1. A kind of real-time AVS soft coding method for Intel mobile platform, its step is:

1) AVS encoder detects the type of the macroblock to be encoded at present, if it is an I frame macroblock, then calls the I frame coding unit to encode; if it is a P frame macroblock, then calls the P frame coding unit to encode;

2) The P-frame encoding unit performs inter-frame prediction on the current P-frame macroblock, selects the inter-frame macroblock mode with the smallest inter-block absolute error and SAD as the best inter-frame macroblock mode, and obtains prediction in this inter-frame macroblock mode The macroblock is used as the best predicted macroblock; the residual is calculated with the current P frame macroblock, and the resulting residual matrix is transformed, quantized, and entropy encoded;

3) The I-frame encoding unit performs intra-frame prediction on the current I-frame macroblock, obtains the best intra-frame prediction block of the current I-frame macroblock, performs residual calculation with the current I-frame macroblock, and calculates the obtained residual The matrix is transformed, quantized, and entropy encoded; wherein, during each traversal of the intra prediction mode, it is judged whether the rate-distortion cost of the 8x8 block calculated in the current intra prediction mode is less than the average value of the rate-distortion cost, and if so, it is As the best intra frame prediction block of the current I frame macroblock, the traversal is terminated;

The average value of the rate-distortion cost = the sum of the rate-distortion costs of all calculated intra-frame prediction modes for 8x8 blocks/the number of calculated intra-frame prediction modes;

Wherein, the method for obtaining the best inter-frame macroblock mode of the macroblock of the current P frame is: in the inter-frame prediction of each inter-frame macroblock mode, when performing inner-layer cycle reference frame traversal, the reference frame traversed After the first frame, if the cost corresponding to the current sub-block in the current inter-macroblock mode is less than the previous minimum cost, the current reference frame is used as the best reference frame for the current sub-block in the current inter-macroblock mode. At this time, the current sub-block The corresponding cost is taken as the minimum cost, and the inner loop reference frame traversal is terminated; for the outer inter macroblock mode traversal, after the inter macroblock mode has traversed the first type, if the total cost in the current inter macroblock mode is less than If the previous minimum total cost is used, the current inter-frame macroblock mode is used as the best inter-frame macroblock mode for the current P-frame macroblock.
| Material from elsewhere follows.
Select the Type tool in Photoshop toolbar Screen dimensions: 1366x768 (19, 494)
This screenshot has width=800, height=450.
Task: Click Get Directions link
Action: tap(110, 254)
2. The method according to claim 1, wherein the calculation method of the absolute error between the blocks and the SAD is: all blocks to be coded are all divided into units of 8x8 blocks, and then _mm_loadl_epi64 () in the SSE technology is adopted The instruction obtains a whole row of pixel values in the 8x8 block to be encoded and the predicted 8x8 block, and then uses the _mm_sad_epu8() instruction in the SSE technology to calculate the absolute error sum of the two rows of pixel values, and uses the _mm_extract_epi 16() in the SSE technology The instruction extracts the sum of absolute errors and adds it to the total sum of absolute errors; when all rows are traversed, the sum of absolute errors between the 8x8 block to be encoded and the predicted 8x8 block is obtained.

3. The method according to claim 1, wherein the inter-frame macroblock modes include four inter-frame macroblock modes: 16x16, 16x8, 8x16, and 8x8.

4. The method according to claim 1, characterized in that UMHexagons motion estimation algorithm is used for inter-frame prediction.

5. The method according to claim 1, wherein the intra-frame prediction comprises: mean value prediction, horizontal prediction, vertical prediction, planar prediction, bottom-left diagonal prediction, and bottom-right diagonal prediction.